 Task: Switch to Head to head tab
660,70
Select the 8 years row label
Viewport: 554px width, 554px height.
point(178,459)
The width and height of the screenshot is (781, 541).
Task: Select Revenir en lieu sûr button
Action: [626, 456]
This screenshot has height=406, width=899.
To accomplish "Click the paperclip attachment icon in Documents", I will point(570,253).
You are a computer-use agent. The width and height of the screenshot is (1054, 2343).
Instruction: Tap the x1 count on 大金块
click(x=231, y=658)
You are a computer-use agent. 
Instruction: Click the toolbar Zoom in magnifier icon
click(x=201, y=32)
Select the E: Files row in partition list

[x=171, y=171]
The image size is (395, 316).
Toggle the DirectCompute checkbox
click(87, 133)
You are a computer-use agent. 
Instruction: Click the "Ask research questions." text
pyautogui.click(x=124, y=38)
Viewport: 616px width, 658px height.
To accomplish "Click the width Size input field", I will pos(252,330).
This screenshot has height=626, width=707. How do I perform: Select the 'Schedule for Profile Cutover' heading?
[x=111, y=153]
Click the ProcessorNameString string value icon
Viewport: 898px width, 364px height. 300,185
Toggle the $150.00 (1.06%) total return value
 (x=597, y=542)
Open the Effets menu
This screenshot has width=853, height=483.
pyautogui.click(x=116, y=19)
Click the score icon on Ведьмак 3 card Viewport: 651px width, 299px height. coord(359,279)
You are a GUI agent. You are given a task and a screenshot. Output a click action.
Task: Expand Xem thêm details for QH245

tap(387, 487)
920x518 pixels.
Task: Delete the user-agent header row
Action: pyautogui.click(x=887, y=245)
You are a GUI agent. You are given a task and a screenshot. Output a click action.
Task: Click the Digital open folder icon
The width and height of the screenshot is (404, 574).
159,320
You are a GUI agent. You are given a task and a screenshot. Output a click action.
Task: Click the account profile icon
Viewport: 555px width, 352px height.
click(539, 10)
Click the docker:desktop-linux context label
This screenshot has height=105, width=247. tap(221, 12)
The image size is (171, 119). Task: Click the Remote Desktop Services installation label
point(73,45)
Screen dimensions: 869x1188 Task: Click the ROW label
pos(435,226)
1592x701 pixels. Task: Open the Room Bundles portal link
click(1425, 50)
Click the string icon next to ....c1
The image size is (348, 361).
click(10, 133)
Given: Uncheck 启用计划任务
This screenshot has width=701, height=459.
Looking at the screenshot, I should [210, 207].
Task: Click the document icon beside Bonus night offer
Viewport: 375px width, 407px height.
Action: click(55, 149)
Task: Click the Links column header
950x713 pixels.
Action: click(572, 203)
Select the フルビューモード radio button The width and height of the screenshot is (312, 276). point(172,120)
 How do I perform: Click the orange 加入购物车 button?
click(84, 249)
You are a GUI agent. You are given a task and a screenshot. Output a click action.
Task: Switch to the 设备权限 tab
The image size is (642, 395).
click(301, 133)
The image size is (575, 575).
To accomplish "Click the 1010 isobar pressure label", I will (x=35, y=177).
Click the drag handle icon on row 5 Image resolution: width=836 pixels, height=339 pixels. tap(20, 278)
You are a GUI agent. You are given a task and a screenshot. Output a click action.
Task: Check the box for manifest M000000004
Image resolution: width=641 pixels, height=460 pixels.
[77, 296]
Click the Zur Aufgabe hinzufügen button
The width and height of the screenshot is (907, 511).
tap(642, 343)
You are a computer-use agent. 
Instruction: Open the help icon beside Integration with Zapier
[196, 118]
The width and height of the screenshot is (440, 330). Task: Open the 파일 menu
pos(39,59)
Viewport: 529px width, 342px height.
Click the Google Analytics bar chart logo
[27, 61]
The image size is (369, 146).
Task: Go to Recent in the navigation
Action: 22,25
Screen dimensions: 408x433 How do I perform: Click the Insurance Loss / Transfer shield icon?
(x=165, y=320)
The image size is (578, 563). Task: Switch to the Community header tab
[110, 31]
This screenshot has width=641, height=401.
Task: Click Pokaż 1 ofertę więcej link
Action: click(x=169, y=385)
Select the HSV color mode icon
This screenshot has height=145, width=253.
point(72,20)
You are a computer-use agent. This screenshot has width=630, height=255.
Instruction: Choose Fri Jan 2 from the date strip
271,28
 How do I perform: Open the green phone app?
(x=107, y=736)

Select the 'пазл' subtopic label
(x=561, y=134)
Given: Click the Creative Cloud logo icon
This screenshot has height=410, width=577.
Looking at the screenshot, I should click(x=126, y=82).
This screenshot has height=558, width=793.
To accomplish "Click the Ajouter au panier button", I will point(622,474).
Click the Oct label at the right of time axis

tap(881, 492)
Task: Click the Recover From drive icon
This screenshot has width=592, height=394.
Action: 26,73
◆ ◆ ◆ ◆ ◆ ◆ ◆
> _EXERCISE_: Copy out, word for word, the part of the entries above that begins at the line with "Viewport: 375px width, 407px height." and ends at the line with "Task: Check the box for manifest M000000004", including both.

> _FINISHED TASK_:
Viewport: 375px width, 407px height.
Action: click(55, 149)
Task: Click the Links column header
950x713 pixels.
Action: click(572, 203)
Select the フルビューモード radio button The width and height of the screenshot is (312, 276). point(172,120)
 How do I perform: Click the orange 加入购物车 button?
click(84, 249)
You are a GUI agent. You are given a task and a screenshot. Output a click action.
Task: Switch to the 设备权限 tab
The image size is (642, 395).
click(301, 133)
The image size is (575, 575).
To accomplish "Click the 1010 isobar pressure label", I will (x=35, y=177).
Click the drag handle icon on row 5 Image resolution: width=836 pixels, height=339 pixels. tap(20, 278)
You are a GUI agent. You are given a task and a screenshot. Output a click action.
Task: Check the box for manifest M000000004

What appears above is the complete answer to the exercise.